Studiogemeinschaft „Das Nest“
Franziska Ruflair (28), Seda Demiriz (29) und Julia Bernhard (27) bilden zusammen „Das Nest“. Die drei Frauen haben Grafikdesign in Mainz studiert. Mit zwei weiteren Illustratorinnen unterhalten sie zudem das Kollektiv „Crush-Club“, in dem sie sich über Illustration austauschen. Dieses Jahr feiern die drei vom Nest zudem ihr Comic-Debüt: In Seda Demiriz‘ Comic „Betty Hill“ (Feb. 2019), schildert eine exzentrische alte Dame ihre übernatürliche Begegnung auf einem Highway der 60er Jahre. Der in schwarz-weiß gehaltene Band lässt sich stilistisch vom Klassiker „Persepolis“ von Marjane Satrapi inspirieren, in dem ebenfalls in schwarz-weiß gezeichnet wird. „Adventure Huhn“ heißt Franziska Ruflairs Comic, der Anfang September im avant-Verlag erschienen ist. Er dreht sich um ein Huhn und eine Raupe, die heldenhaft versuchen, eine Welt zu retten, die gar nicht gerettet werden möchte. Der Comic folgt dem Schema der klassischen Helden- und Fantasygeschichte, um in jedem Moment damit zu brechen. Julia Bernhard unterrichtet seit zwei Semestern als Lehrbeauftragte für Illustration in Mainz und an der Freien Kunstakademie in Frankfurt. Für US-amerikanische Websites liefert sie zudem sog. Comic-Journalismus, kürzlich zum Thema Fellproduktion in China. Ihr Comic „Wie gut, dass wir darüber geredet haben“ ist im August ebenfalls im avant-Verlag erschienen. „Bei mir geht es vor allem um das Scheitern zwischenmenschlicher Kommunikation“, sagt sie. Genau beobachtend entwirft Bernhard Dialoge, die konsequent schieflaufen und während des Lesens ein unbefriedigendes Gefühl auslösen. „Die Hauptperson schafft es nicht, dem etwas entgegenzusetzen. Und die Konsequenz ist, dass sie sich am Ende auflöst.“ – „Wobei die Themen bitterschwarz sind“, wirft Ruflair ein. Bitterschwarze Themen also, eingefangen in pastellrosa farbigen Bildern.

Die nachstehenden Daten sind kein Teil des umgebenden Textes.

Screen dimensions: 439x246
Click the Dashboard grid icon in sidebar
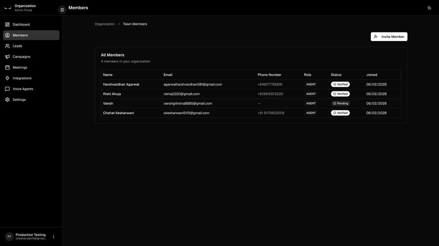(7, 24)
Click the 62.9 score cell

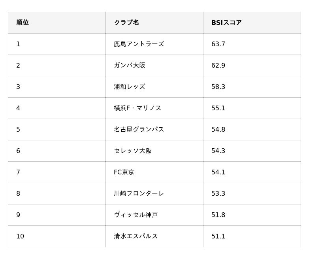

Die Neue Golden Ross Kaserne bietet Raum zum Austausch, Kooperation und Inspiration. „Home-Office wird ja dann auch irgendwann langweilig“, meint David Wilk. Das mag stimmen, zumindest werden in seinem Co-Office- Space Ideen und Impulse gesetzt und ein interessanter Büroraum für die Stadt und ihre Kreativ-Unternehmen geschaffen – und hin und wieder auch für die Öffentlichkeit: wie das arc-Filmfestival oder die ein oder andere Party. In Zeiten in denen die Start-Up-Kultur in Mainz eher wieder totgeredet wird, ist die Neue Golden Ross Kaserne eine willkommene Abwechslung!